EXERCISE: Since only part of the material below is wanted, output exactly the lines from the one with "津巴布韦 (117, 2456)" up to and including the one with "1981 (279, 1729)".

DATASET CONTENT:
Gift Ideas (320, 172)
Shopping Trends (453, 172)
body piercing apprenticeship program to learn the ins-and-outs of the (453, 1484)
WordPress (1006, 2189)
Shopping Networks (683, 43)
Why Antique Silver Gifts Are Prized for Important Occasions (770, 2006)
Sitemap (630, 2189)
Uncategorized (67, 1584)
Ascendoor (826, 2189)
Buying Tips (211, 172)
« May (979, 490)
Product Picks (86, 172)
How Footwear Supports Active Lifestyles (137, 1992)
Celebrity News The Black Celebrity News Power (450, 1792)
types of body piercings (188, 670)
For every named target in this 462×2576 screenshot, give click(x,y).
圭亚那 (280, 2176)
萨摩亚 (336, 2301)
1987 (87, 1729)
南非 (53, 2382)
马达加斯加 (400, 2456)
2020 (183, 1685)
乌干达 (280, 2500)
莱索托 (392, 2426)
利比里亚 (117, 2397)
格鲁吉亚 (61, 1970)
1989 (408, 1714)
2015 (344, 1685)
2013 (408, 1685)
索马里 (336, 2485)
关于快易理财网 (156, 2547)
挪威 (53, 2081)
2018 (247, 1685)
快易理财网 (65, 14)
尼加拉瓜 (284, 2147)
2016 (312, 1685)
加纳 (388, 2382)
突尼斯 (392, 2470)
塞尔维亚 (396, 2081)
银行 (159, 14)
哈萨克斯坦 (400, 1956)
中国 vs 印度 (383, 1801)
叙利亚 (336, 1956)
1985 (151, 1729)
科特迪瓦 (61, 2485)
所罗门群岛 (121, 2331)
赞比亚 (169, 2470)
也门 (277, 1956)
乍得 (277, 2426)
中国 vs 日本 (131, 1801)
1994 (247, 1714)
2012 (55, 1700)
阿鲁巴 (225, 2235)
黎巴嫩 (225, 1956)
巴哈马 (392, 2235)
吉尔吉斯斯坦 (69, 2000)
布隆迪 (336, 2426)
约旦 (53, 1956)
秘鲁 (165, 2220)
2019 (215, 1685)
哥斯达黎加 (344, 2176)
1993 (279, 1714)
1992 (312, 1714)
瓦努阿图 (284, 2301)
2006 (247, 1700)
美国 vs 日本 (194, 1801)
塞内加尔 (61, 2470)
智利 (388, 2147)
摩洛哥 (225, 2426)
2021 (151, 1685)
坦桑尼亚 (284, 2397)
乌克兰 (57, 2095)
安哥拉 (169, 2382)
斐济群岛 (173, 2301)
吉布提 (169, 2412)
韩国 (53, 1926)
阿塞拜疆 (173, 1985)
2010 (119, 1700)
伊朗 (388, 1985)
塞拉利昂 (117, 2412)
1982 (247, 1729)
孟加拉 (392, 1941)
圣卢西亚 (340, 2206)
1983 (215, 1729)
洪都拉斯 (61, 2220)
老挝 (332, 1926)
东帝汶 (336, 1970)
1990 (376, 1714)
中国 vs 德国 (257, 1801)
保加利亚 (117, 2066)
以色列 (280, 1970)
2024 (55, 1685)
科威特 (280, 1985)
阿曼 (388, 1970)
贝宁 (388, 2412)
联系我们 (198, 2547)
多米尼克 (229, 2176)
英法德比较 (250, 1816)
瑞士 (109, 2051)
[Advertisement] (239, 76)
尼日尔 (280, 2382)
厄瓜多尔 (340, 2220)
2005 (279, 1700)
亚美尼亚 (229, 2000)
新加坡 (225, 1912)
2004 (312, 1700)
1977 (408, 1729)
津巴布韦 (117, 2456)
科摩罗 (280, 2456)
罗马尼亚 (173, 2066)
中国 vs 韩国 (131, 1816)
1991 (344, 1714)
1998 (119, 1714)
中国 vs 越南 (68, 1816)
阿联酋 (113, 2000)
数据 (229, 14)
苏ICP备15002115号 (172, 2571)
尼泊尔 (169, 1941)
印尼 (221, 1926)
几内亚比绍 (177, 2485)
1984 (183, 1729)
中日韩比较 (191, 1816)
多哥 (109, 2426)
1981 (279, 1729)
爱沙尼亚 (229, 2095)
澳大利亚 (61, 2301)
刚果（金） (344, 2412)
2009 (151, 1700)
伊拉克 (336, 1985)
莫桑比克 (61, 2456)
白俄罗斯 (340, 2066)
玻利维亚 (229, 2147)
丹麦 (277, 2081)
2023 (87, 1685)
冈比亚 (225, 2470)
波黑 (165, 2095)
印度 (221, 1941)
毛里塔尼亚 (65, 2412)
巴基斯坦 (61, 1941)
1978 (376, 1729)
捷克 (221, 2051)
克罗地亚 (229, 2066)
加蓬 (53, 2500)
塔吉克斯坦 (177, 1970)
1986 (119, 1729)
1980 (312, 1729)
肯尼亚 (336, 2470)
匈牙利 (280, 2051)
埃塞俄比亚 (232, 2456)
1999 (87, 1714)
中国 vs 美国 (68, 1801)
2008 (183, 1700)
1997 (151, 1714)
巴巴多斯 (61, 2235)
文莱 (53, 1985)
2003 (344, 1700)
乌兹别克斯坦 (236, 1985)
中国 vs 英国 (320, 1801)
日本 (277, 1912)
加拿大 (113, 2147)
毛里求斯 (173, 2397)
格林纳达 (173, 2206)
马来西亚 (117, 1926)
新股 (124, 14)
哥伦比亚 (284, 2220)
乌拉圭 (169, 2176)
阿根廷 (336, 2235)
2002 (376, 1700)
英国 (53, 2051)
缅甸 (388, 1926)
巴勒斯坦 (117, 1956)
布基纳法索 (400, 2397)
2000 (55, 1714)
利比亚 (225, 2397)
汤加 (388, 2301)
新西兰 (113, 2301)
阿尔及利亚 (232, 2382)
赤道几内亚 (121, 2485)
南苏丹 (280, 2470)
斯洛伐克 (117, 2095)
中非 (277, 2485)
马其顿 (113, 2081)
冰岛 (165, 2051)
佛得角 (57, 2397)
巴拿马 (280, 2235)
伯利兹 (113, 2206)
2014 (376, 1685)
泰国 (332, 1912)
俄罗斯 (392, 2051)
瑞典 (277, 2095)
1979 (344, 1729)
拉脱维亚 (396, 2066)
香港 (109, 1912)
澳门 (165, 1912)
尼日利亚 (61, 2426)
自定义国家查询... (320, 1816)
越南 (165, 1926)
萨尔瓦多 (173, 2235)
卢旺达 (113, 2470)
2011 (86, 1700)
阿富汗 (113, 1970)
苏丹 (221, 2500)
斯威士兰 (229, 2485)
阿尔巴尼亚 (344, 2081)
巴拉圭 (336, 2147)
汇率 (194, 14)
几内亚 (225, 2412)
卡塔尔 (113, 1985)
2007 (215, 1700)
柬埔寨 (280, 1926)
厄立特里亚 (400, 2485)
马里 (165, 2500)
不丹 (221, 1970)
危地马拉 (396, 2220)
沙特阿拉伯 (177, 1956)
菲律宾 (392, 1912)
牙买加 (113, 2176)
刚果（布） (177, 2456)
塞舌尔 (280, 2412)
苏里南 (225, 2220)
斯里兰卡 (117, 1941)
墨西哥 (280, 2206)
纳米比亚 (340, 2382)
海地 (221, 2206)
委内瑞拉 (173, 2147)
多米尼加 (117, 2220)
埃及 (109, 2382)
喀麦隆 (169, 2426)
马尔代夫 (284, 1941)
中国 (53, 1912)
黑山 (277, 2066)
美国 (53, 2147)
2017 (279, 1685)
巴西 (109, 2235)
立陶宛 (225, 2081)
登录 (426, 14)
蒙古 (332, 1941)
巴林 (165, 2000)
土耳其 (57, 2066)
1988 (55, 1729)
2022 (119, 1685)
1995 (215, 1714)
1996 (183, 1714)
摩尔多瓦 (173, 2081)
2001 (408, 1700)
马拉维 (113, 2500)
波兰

RESULT:
津巴布韦 (117, 2456)
科摩罗 (280, 2456)
罗马尼亚 (173, 2066)
中国 vs 韩国 (131, 1816)
1991 (344, 1714)
1998 (119, 1714)
中国 vs 越南 (68, 1816)
阿联酋 (113, 2000)
数据 (229, 14)
苏ICP备15002115号 (172, 2571)
尼泊尔 (169, 1941)
印尼 (221, 1926)
几内亚比绍 (177, 2485)
1984 (183, 1729)
中日韩比较 (191, 1816)
多哥 (109, 2426)
1981 (279, 1729)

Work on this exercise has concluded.